**ACTIVITY**. The lines from the top of the listing through the one containing "Click the pencil" are to be retyped exactly, with no other lines.

**RECORDS FOR THIS EXERCISE**.
----
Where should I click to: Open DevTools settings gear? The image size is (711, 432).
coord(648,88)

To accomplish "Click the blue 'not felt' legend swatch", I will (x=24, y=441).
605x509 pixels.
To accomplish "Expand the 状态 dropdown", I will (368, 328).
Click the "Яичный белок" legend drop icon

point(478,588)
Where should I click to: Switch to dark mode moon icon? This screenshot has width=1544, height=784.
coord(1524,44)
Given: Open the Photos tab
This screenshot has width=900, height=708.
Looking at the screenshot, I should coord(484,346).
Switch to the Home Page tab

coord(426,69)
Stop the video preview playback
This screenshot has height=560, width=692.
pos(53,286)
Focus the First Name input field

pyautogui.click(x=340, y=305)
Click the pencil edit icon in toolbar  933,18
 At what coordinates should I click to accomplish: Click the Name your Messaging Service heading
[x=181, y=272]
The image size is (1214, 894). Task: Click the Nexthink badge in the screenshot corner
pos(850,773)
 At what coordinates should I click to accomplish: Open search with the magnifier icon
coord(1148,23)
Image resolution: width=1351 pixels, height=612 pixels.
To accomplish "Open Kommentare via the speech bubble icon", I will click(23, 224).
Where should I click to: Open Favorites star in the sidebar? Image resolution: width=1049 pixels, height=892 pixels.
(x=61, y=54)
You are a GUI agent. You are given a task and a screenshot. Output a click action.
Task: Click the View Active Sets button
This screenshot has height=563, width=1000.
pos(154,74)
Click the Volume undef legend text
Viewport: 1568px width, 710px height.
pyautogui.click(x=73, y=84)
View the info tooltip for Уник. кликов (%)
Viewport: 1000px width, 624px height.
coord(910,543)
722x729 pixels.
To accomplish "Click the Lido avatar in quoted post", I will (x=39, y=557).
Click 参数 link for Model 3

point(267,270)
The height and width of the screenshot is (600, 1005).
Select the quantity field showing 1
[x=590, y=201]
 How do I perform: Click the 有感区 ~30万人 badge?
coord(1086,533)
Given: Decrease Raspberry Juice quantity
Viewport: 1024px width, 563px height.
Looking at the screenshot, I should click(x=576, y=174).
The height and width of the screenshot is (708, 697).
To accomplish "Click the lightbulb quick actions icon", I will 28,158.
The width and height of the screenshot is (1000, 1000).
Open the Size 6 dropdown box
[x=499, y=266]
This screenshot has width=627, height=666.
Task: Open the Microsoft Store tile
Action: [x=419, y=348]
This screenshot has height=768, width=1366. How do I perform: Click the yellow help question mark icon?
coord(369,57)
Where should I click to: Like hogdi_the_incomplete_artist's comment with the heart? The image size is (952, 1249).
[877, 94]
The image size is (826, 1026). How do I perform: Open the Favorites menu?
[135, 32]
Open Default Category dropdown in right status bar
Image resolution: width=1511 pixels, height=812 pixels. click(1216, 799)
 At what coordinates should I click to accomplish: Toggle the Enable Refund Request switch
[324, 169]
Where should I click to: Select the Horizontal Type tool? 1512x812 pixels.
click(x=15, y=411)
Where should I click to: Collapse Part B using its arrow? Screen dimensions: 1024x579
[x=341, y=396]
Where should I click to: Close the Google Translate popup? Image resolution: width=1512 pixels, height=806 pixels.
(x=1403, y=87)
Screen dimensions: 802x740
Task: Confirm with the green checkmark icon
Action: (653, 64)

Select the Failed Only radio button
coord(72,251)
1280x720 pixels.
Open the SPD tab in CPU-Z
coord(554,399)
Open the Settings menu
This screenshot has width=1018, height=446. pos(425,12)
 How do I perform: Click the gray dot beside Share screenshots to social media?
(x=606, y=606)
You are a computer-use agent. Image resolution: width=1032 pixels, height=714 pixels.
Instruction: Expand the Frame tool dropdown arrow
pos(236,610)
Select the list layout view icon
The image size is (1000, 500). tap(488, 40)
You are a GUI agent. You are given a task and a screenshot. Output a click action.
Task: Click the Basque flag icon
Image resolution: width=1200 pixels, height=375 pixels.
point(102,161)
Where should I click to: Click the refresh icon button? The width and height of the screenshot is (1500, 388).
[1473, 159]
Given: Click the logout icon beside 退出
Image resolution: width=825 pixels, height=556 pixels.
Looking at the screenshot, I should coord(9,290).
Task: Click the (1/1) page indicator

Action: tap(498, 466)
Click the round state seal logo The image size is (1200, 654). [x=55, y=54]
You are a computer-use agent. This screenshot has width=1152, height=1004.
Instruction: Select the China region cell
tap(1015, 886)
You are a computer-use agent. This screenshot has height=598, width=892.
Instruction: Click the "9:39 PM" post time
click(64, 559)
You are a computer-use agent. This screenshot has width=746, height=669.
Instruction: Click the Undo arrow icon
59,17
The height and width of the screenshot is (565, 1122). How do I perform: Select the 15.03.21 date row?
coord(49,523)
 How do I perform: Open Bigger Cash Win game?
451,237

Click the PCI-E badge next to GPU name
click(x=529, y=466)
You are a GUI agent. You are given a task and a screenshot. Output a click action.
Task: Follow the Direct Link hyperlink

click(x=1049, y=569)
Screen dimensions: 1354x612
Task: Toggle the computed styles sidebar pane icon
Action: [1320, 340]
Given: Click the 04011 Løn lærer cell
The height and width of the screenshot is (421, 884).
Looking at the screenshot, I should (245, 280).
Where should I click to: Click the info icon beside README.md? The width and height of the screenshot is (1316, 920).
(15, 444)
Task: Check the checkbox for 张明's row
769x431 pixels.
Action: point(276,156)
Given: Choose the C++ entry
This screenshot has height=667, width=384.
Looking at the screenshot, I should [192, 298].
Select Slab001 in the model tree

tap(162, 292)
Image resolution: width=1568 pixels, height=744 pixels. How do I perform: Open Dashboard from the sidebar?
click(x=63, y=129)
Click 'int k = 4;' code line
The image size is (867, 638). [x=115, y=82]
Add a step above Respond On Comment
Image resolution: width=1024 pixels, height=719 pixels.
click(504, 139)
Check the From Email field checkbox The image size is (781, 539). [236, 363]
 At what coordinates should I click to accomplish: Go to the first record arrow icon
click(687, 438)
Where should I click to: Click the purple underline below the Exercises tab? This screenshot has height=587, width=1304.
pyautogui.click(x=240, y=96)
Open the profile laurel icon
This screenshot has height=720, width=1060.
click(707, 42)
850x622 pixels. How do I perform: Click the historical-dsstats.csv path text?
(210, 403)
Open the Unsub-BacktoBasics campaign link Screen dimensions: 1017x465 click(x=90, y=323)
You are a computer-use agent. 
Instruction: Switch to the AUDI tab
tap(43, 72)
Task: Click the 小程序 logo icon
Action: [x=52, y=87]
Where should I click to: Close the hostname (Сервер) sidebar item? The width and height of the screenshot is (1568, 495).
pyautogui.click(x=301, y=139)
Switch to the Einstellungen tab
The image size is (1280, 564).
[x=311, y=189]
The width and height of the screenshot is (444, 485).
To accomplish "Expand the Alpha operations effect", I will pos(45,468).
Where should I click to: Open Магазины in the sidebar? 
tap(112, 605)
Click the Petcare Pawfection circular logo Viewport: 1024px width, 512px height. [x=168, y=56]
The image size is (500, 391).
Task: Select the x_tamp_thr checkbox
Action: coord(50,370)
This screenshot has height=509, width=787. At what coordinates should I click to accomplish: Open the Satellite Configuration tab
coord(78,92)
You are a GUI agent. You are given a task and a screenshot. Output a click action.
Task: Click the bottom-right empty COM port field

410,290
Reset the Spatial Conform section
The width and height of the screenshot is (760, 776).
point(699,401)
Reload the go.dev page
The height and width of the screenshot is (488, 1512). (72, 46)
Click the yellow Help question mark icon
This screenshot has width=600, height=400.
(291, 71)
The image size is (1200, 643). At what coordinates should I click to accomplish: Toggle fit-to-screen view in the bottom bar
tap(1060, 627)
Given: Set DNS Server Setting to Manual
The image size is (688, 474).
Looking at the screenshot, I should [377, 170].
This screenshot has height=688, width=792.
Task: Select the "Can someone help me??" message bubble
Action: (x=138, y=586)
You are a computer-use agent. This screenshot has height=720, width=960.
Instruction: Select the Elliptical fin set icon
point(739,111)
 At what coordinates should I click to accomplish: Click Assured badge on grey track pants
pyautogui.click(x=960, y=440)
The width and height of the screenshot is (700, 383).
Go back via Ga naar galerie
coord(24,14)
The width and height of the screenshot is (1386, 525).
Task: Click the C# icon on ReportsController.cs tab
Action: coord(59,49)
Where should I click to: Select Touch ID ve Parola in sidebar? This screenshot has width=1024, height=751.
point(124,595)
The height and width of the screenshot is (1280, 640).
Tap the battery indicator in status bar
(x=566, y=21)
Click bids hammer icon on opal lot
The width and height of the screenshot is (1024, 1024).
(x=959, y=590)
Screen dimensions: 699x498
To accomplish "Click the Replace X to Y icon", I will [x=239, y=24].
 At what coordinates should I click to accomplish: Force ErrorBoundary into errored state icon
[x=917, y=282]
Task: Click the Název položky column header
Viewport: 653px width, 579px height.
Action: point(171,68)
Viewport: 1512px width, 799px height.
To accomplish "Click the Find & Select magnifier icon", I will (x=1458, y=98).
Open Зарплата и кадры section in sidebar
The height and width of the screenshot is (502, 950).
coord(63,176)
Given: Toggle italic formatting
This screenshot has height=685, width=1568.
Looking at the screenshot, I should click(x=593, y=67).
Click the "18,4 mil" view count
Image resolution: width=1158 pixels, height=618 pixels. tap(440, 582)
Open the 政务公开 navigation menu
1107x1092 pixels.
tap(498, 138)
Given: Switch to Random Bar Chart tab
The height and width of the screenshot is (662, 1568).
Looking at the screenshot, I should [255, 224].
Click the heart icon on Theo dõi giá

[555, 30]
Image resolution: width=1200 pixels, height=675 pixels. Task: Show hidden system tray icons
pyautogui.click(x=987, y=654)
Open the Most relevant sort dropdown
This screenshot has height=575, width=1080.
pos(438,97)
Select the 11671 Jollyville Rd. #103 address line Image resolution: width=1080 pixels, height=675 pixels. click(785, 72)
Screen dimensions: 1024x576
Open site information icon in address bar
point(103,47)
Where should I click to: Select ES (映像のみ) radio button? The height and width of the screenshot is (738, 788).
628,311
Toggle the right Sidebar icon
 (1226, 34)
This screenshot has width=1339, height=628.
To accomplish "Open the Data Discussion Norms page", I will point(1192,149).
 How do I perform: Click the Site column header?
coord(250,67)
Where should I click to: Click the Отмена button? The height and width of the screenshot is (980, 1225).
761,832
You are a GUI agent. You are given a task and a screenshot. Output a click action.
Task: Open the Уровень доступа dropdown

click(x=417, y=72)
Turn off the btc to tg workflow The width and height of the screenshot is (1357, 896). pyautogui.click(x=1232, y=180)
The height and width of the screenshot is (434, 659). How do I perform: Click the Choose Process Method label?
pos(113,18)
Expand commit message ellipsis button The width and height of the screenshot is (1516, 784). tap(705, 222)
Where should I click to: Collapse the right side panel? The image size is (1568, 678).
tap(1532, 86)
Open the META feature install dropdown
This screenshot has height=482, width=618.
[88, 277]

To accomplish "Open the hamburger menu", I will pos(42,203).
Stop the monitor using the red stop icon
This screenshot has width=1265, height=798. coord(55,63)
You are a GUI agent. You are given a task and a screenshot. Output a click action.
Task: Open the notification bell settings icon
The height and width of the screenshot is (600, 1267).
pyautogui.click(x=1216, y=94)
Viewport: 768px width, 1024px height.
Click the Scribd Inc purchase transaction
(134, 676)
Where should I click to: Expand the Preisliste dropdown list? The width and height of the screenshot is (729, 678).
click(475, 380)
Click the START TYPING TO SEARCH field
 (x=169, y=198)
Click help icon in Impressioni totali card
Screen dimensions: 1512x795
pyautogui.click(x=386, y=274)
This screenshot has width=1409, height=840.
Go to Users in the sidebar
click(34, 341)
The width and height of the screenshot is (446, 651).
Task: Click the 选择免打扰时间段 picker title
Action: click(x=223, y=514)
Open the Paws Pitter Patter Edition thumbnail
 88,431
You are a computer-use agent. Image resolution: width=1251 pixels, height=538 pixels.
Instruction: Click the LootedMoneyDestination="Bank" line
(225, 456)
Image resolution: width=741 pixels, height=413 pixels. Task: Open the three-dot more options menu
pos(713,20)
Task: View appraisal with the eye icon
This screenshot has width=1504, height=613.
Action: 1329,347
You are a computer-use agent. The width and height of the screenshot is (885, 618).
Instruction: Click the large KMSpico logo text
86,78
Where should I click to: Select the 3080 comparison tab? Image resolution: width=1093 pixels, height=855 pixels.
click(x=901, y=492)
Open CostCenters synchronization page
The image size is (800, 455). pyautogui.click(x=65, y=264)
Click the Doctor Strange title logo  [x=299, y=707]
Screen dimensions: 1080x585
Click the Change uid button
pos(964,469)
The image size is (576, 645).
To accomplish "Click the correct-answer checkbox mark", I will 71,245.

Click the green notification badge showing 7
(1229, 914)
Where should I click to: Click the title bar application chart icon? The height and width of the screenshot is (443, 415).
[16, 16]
----
**ANSWER BOX**.
Where should I click to: Open DevTools settings gear? The image size is (711, 432).
coord(648,88)

To accomplish "Click the blue 'not felt' legend swatch", I will (x=24, y=441).
605x509 pixels.
To accomplish "Expand the 状态 dropdown", I will (368, 328).
Click the "Яичный белок" legend drop icon

point(478,588)
Where should I click to: Switch to dark mode moon icon? This screenshot has width=1544, height=784.
coord(1524,44)
Given: Open the Photos tab
This screenshot has width=900, height=708.
Looking at the screenshot, I should coord(484,346).
Switch to the Home Page tab

coord(426,69)
Stop the video preview playback
This screenshot has height=560, width=692.
pos(53,286)
Focus the First Name input field

pyautogui.click(x=340, y=305)
Click the pencil edit icon in toolbar  933,18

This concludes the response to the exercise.